::: RECORD EXCERPTS :::

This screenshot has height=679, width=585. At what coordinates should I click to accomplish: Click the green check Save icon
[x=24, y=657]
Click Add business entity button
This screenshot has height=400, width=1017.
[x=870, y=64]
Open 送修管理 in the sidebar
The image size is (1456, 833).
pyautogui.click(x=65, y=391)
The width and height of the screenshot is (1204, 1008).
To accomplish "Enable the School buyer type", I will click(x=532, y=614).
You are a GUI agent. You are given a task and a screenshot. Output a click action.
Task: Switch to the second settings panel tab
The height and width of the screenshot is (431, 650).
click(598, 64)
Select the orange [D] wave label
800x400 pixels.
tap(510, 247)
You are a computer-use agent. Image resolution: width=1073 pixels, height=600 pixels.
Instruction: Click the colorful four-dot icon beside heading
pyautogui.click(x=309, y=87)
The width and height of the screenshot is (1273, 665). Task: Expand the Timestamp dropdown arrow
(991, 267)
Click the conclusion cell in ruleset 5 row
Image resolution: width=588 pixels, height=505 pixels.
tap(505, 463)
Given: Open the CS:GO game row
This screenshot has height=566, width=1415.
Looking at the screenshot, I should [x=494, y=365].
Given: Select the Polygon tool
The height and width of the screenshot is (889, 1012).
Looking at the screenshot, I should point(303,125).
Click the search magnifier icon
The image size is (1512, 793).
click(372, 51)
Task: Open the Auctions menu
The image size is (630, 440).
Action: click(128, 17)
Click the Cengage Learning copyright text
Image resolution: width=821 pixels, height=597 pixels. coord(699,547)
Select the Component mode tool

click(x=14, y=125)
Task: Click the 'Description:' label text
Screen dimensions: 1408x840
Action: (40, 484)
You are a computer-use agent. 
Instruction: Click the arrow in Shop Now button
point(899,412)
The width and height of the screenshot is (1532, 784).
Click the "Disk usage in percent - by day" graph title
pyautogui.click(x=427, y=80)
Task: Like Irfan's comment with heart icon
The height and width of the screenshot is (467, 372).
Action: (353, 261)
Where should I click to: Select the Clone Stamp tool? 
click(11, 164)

:::

● **WHAT TO PRODUCE**: Copy the lines above exactly, leaving every word as it is.

● **EXERCISE SOLUTION**:
This screenshot has height=679, width=585. At what coordinates should I click to accomplish: Click the green check Save icon
[x=24, y=657]
Click Add business entity button
This screenshot has height=400, width=1017.
[x=870, y=64]
Open 送修管理 in the sidebar
The image size is (1456, 833).
pyautogui.click(x=65, y=391)
The width and height of the screenshot is (1204, 1008).
To accomplish "Enable the School buyer type", I will click(x=532, y=614).
You are a GUI agent. You are given a task and a screenshot. Output a click action.
Task: Switch to the second settings panel tab
The height and width of the screenshot is (431, 650).
click(598, 64)
Select the orange [D] wave label
800x400 pixels.
tap(510, 247)
You are a computer-use agent. Image resolution: width=1073 pixels, height=600 pixels.
Instruction: Click the colorful four-dot icon beside heading
pyautogui.click(x=309, y=87)
The width and height of the screenshot is (1273, 665). Task: Expand the Timestamp dropdown arrow
(991, 267)
Click the conclusion cell in ruleset 5 row
Image resolution: width=588 pixels, height=505 pixels.
tap(505, 463)
Given: Open the CS:GO game row
This screenshot has height=566, width=1415.
Looking at the screenshot, I should [x=494, y=365].
Given: Select the Polygon tool
The height and width of the screenshot is (889, 1012).
Looking at the screenshot, I should point(303,125).
Click the search magnifier icon
The image size is (1512, 793).
click(372, 51)
Task: Open the Auctions menu
The image size is (630, 440).
Action: click(128, 17)
Click the Cengage Learning copyright text
Image resolution: width=821 pixels, height=597 pixels. coord(699,547)
Select the Component mode tool

click(x=14, y=125)
Task: Click the 'Description:' label text
Screen dimensions: 1408x840
Action: (40, 484)
You are a computer-use agent. 
Instruction: Click the arrow in Shop Now button
point(899,412)
The width and height of the screenshot is (1532, 784).
Click the "Disk usage in percent - by day" graph title
pyautogui.click(x=427, y=80)
Task: Like Irfan's comment with heart icon
The height and width of the screenshot is (467, 372).
Action: (353, 261)
Where should I click to: Select the Clone Stamp tool? 
click(11, 164)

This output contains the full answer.